**EXERCISE DIRECTIONS**
Quote the whole listing word for word, please.

**TASK INPUTS**
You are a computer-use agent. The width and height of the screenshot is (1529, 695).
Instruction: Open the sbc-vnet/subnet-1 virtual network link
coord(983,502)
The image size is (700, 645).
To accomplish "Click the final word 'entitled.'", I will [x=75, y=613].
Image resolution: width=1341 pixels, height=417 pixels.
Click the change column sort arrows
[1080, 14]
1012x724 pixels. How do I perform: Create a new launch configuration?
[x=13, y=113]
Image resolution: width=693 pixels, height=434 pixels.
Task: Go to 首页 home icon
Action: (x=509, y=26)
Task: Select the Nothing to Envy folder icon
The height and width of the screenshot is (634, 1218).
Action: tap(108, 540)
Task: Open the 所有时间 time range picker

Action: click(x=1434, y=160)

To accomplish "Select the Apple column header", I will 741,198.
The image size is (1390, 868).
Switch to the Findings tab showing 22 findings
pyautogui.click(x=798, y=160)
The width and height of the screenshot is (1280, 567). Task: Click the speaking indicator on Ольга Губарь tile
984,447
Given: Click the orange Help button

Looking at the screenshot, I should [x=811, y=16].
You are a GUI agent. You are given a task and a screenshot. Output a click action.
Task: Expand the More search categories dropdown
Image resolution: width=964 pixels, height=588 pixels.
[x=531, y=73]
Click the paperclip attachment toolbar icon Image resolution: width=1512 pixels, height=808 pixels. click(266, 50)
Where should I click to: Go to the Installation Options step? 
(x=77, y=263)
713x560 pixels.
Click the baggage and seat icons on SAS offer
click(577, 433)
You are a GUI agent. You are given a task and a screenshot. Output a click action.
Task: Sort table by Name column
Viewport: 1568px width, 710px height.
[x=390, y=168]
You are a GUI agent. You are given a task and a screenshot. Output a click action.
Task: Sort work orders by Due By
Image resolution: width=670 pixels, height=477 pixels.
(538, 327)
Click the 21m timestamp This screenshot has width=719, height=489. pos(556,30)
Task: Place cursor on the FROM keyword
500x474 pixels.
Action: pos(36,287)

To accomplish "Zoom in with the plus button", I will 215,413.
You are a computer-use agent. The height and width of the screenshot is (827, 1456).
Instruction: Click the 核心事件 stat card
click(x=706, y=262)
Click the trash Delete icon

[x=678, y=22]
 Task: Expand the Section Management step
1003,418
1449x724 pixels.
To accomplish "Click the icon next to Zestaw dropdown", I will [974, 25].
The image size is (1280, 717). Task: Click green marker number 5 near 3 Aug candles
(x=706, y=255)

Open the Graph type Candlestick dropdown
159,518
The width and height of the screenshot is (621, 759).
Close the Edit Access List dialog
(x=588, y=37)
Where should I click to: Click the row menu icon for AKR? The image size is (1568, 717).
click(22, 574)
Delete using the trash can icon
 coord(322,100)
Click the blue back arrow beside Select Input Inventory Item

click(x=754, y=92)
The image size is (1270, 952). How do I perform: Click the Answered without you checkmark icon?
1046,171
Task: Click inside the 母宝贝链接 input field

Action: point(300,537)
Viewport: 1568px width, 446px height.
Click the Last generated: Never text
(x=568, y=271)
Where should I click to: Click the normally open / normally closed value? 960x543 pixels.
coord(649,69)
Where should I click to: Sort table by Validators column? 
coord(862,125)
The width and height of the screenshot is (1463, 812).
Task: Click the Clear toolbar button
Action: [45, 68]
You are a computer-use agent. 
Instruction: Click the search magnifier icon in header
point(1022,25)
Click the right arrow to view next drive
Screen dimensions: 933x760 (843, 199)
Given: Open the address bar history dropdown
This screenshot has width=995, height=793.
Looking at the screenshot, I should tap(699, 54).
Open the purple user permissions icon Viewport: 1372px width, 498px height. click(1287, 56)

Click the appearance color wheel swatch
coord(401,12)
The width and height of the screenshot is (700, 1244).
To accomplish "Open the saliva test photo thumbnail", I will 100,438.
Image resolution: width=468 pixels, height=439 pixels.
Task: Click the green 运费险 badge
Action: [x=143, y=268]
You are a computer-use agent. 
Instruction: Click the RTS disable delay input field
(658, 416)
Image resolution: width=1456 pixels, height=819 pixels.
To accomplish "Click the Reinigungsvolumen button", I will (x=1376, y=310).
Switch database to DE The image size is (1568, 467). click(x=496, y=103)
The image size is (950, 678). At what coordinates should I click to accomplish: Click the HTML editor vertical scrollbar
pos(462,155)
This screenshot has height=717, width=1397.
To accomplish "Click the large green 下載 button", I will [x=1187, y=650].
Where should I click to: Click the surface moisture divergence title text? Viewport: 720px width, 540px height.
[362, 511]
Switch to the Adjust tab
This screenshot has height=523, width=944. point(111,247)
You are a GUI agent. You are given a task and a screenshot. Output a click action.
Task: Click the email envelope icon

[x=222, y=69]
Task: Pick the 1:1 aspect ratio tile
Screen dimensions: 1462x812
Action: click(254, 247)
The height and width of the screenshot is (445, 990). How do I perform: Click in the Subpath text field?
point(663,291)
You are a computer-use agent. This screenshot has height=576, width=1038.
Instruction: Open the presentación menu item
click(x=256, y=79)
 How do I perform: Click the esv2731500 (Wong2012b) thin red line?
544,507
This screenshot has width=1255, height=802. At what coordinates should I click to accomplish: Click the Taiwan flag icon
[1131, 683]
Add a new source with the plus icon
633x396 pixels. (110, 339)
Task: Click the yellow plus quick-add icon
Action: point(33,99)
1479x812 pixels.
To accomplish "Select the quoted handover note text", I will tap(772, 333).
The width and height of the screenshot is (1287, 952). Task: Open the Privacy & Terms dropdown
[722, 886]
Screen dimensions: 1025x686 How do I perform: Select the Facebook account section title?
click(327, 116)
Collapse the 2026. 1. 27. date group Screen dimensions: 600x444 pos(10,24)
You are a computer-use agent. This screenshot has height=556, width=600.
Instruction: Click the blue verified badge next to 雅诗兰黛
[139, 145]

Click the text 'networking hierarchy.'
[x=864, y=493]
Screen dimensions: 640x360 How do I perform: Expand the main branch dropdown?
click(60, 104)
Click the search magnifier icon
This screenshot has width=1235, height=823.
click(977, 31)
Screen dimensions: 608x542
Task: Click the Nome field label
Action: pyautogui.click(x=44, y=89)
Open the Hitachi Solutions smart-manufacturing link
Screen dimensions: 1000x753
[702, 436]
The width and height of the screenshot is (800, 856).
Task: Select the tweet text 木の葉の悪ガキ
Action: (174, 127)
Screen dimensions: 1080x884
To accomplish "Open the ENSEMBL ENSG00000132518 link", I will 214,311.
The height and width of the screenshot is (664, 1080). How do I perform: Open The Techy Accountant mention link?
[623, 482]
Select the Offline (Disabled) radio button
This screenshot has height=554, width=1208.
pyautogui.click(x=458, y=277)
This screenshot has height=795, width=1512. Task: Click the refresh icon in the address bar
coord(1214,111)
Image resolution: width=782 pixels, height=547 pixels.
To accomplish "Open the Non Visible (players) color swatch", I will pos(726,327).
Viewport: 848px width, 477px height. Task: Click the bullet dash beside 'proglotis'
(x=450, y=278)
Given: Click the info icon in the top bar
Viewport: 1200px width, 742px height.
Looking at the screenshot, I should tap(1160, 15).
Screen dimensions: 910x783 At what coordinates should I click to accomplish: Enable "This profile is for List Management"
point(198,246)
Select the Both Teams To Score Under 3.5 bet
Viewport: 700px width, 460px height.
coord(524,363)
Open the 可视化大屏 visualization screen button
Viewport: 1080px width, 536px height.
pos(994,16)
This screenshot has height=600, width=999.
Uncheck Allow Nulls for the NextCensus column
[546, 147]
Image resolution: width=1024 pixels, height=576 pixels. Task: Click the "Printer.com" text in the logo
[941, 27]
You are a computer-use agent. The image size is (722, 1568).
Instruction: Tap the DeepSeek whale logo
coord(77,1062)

**PROBLEM SOLUTION**
You are a computer-use agent. The width and height of the screenshot is (1529, 695).
Instruction: Open the sbc-vnet/subnet-1 virtual network link
coord(983,502)
The image size is (700, 645).
To accomplish "Click the final word 'entitled.'", I will [x=75, y=613].
Image resolution: width=1341 pixels, height=417 pixels.
Click the change column sort arrows
[1080, 14]
1012x724 pixels. How do I perform: Create a new launch configuration?
[x=13, y=113]
Image resolution: width=693 pixels, height=434 pixels.
Task: Go to 首页 home icon
Action: (x=509, y=26)
Task: Select the Nothing to Envy folder icon
The height and width of the screenshot is (634, 1218).
Action: tap(108, 540)
Task: Open the 所有时间 time range picker

Action: click(x=1434, y=160)

To accomplish "Select the Apple column header", I will 741,198.
The image size is (1390, 868).
Switch to the Findings tab showing 22 findings
pyautogui.click(x=798, y=160)
The width and height of the screenshot is (1280, 567). Task: Click the speaking indicator on Ольга Губарь tile
984,447
Given: Click the orange Help button

Looking at the screenshot, I should [x=811, y=16].
You are a GUI agent. You are given a task and a screenshot. Output a click action.
Task: Expand the More search categories dropdown
Image resolution: width=964 pixels, height=588 pixels.
[x=531, y=73]
Click the paperclip attachment toolbar icon Image resolution: width=1512 pixels, height=808 pixels. click(266, 50)
Where should I click to: Go to the Installation Options step? 
(x=77, y=263)
713x560 pixels.
Click the baggage and seat icons on SAS offer
click(577, 433)
You are a GUI agent. You are given a task and a screenshot. Output a click action.
Task: Sort table by Name column
Viewport: 1568px width, 710px height.
[x=390, y=168]
You are a GUI agent. You are given a task and a screenshot. Output a click action.
Task: Sort work orders by Due By
Image resolution: width=670 pixels, height=477 pixels.
(538, 327)
Click the 21m timestamp This screenshot has width=719, height=489. pos(556,30)
Task: Place cursor on the FROM keyword
500x474 pixels.
Action: pos(36,287)

To accomplish "Zoom in with the plus button", I will 215,413.
You are a computer-use agent. The height and width of the screenshot is (827, 1456).
Instruction: Click the 核心事件 stat card
click(x=706, y=262)
Click the trash Delete icon

[x=678, y=22]
 Task: Expand the Section Management step
1003,418
1449x724 pixels.
To accomplish "Click the icon next to Zestaw dropdown", I will [974, 25].
The image size is (1280, 717). Task: Click green marker number 5 near 3 Aug candles
(x=706, y=255)

Open the Graph type Candlestick dropdown
159,518
The width and height of the screenshot is (621, 759).
Close the Edit Access List dialog
(x=588, y=37)
Where should I click to: Click the row menu icon for AKR? The image size is (1568, 717).
click(22, 574)
Delete using the trash can icon
 coord(322,100)
Click the blue back arrow beside Select Input Inventory Item

click(x=754, y=92)
The image size is (1270, 952). How do I perform: Click the Answered without you checkmark icon?
1046,171
Task: Click inside the 母宝贝链接 input field

Action: point(300,537)
Viewport: 1568px width, 446px height.
Click the Last generated: Never text
(x=568, y=271)
Where should I click to: Click the normally open / normally closed value? 960x543 pixels.
coord(649,69)
Where should I click to: Sort table by Validators column? 
coord(862,125)
The width and height of the screenshot is (1463, 812).
Task: Click the Clear toolbar button
Action: [45, 68]
You are a computer-use agent. 
Instruction: Click the search magnifier icon in header
point(1022,25)
Click the right arrow to view next drive
Screen dimensions: 933x760 (843, 199)
Given: Open the address bar history dropdown
This screenshot has width=995, height=793.
Looking at the screenshot, I should tap(699, 54).
Open the purple user permissions icon Viewport: 1372px width, 498px height. click(1287, 56)

Click the appearance color wheel swatch
coord(401,12)
The width and height of the screenshot is (700, 1244).
To accomplish "Open the saliva test photo thumbnail", I will 100,438.
Image resolution: width=468 pixels, height=439 pixels.
Task: Click the green 运费险 badge
Action: [x=143, y=268]
You are a computer-use agent. 
Instruction: Click the RTS disable delay input field
(658, 416)
Image resolution: width=1456 pixels, height=819 pixels.
To accomplish "Click the Reinigungsvolumen button", I will (x=1376, y=310).
Switch database to DE The image size is (1568, 467). click(x=496, y=103)
The image size is (950, 678). At what coordinates should I click to accomplish: Click the HTML editor vertical scrollbar
pos(462,155)
This screenshot has height=717, width=1397.
To accomplish "Click the large green 下載 button", I will [x=1187, y=650].
Where should I click to: Click the surface moisture divergence title text? Viewport: 720px width, 540px height.
[362, 511]
Switch to the Adjust tab
This screenshot has height=523, width=944. point(111,247)
You are a GUI agent. You are given a task and a screenshot. Output a click action.
Task: Click the email envelope icon

[x=222, y=69]
Task: Pick the 1:1 aspect ratio tile
Screen dimensions: 1462x812
Action: click(254, 247)
The height and width of the screenshot is (445, 990). How do I perform: Click in the Subpath text field?
point(663,291)
You are a computer-use agent. This screenshot has height=576, width=1038.
Instruction: Open the presentación menu item
click(x=256, y=79)
 How do I perform: Click the esv2731500 (Wong2012b) thin red line?
544,507
This screenshot has width=1255, height=802. At what coordinates should I click to accomplish: Click the Taiwan flag icon
[1131, 683]
Add a new source with the plus icon
633x396 pixels. (110, 339)
Task: Click the yellow plus quick-add icon
Action: point(33,99)
1479x812 pixels.
To accomplish "Select the quoted handover note text", I will tap(772, 333).
The width and height of the screenshot is (1287, 952). Task: Open the Privacy & Terms dropdown
[722, 886]
Screen dimensions: 1025x686 How do I perform: Select the Facebook account section title?
click(327, 116)
Collapse the 2026. 1. 27. date group Screen dimensions: 600x444 pos(10,24)
You are a computer-use agent. This screenshot has height=556, width=600.
Instruction: Click the blue verified badge next to 雅诗兰黛
[139, 145]

Click the text 'networking hierarchy.'
[x=864, y=493]
Screen dimensions: 640x360 How do I perform: Expand the main branch dropdown?
click(60, 104)
Click the search magnifier icon
This screenshot has width=1235, height=823.
click(977, 31)
Screen dimensions: 608x542
Task: Click the Nome field label
Action: pyautogui.click(x=44, y=89)
Open the Hitachi Solutions smart-manufacturing link
Screen dimensions: 1000x753
[702, 436]
The width and height of the screenshot is (800, 856).
Task: Select the tweet text 木の葉の悪ガキ
Action: (174, 127)
Screen dimensions: 1080x884
To accomplish "Open the ENSEMBL ENSG00000132518 link", I will 214,311.
The height and width of the screenshot is (664, 1080). How do I perform: Open The Techy Accountant mention link?
[623, 482]
Select the Offline (Disabled) radio button
This screenshot has height=554, width=1208.
pyautogui.click(x=458, y=277)
This screenshot has height=795, width=1512. Task: Click the refresh icon in the address bar
coord(1214,111)
Image resolution: width=782 pixels, height=547 pixels.
To accomplish "Open the Non Visible (players) color swatch", I will pos(726,327).
Viewport: 848px width, 477px height. Task: Click the bullet dash beside 'proglotis'
(x=450, y=278)
Given: Click the info icon in the top bar
Viewport: 1200px width, 742px height.
Looking at the screenshot, I should tap(1160, 15).
Screen dimensions: 910x783 At what coordinates should I click to accomplish: Enable "This profile is for List Management"
point(198,246)
Select the Both Teams To Score Under 3.5 bet
Viewport: 700px width, 460px height.
coord(524,363)
Open the 可视化大屏 visualization screen button
Viewport: 1080px width, 536px height.
pos(994,16)
This screenshot has height=600, width=999.
Uncheck Allow Nulls for the NextCensus column
[546, 147]
Image resolution: width=1024 pixels, height=576 pixels. Task: Click the "Printer.com" text in the logo
[941, 27]
You are a computer-use agent. The image size is (722, 1568).
Instruction: Tap the DeepSeek whale logo
coord(77,1062)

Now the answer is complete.